What does a property inventory report look like?  

An inventory report usually adheres to the following format:

  • A general description of the condition of the property, including its fixtures and fittings, lighting, smoke and carbon monoxide alarms, meter readings, images of all keys handed over, and overall standard of cleanliness.
  • A room-by-room schedule of condition and inventory list including the name of the area or item, a written description of its condition, and accompanying dated and time-stamped photos.
  • A list of damages and discrepancies in the property or its contents for which the renters are liable with accompanying photos from the check-in and check-out reports (if the report is a check-out inventory).
  • A signed declaration confirming that the clerk/landlord and tenants agree that the report is an accurate record of the condition of the property.

There is no particular prescribed format for inventory reports and the exact layout will vary between suppliers. Nevertheless, the core elements outlined above will always be present in a professional report. If you would like to see a sample report, you can reach out to our operations team at for further details.

What is ‘fair wear and tear’?

‘Fair wear and tear’ is broadly defined as the level of deterioration in the condition of a property or item that might reasonably occur as a consequence of normal everyday usage. There is no set legal standard to determine reasonable wear and tear and its assessment is a grey area involving all parties to rely mostly on common sense. For example, if a carpet is slightly worn or frayed at the end of the tenancy this would be a result of fair wear and tear but if there are stains that were not present at the start of the tenancy would be considered damages.

The key considerations to bear in mind when assessing fair wear and tear are as follows:

  • The length of the tenancy.
  • The age and condition of the property and its contents at the start of the tenancy.
  • The number of occupants.
  • The average life expectancy of any appliances, fixtures or fittings.
  • The presence of any children or pets.

A seasoned clerk will be well versed in distinguishing between damage and inevitable natural decline. If you outsource the inventory inspection to a third party then you can be confident that liability for damages has been assigned correctly.

Why do I need a property inventory?

The check-in and check-out inventory form the basis of any claims made against the tenancy deposit by the landlord. Without detailed, impartial inventory reports it is effectively impossible to successfully pursue a claim with a deposit scheme adjudicator if there is a dispute over the amount to be deducted. Without sufficiently comprehensive reports, it is extremely difficult to determine the condition of the property both at the beginning of the tenancy and the extent to which this has deteriorated over the course of the tenancy.
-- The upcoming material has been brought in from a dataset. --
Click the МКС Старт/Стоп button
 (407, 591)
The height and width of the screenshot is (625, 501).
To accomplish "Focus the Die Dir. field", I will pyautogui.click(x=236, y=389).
The importance of quality inventory reports cannot be overstated. As the onus is always on the landlord to justify their claims against the deposit, a dispute resolution service will always find in favour of the renters if the landlord cannot provide documentary evidence of any changes to the condition of the property.

Can I do a property inventory myself?

There’s no reason why an experienced landlord can’t complete a thorough inventory report without assistance from a professional clerk, and the DIY approach can help to streamline tenancy setup costs. There are plenty of resources and templates available online to assist with the process, and if you know any other landlords it is worth speaking with them to ask how they go about preparing an inventory report.

However, there are several reasons why completing your own inventory is a bad idea in practice. Many landlords (particularly if they are new to the process of letting property) may lack the professional expertise required to produce a report of the standard required to satisfy a deposit scheme adjudicator. It can also be difficult to identify every defect with a dwelling if you are very familiar with it, and some landlords struggle to assess damage objectively because of their financial or emotional investment in the property.

An inventory inspection carried out by an independent third party cannot be questioned

Who pays for the property inventory reports?

Since the introduction of the Tenant Fee Act, landlords cannot include or enforce any clause in a tenancy agreement that can only be satisfied if the renter pays for a third-party service. While previously it was the norm for landlords to pay for the check-in inventory and tenants to arrange for the check-out inventory, the landlord must now pay for both inspections.

Though it is technically an optional expense, we strongly recommend arranging a professional inventory inspection at the beginning and end of our the tenancy to all of our clients. It is a vital protective measure that will prevent you from paying through the nose if there are extensive damages to the property and a dispute regarding the proposed deduction from the deposit. When it comes to tenancy deposits, live by the mantra that ‘the onus is always on the landlord’ and ensure that you have thorough records showing the condition of your property and detailing change over time.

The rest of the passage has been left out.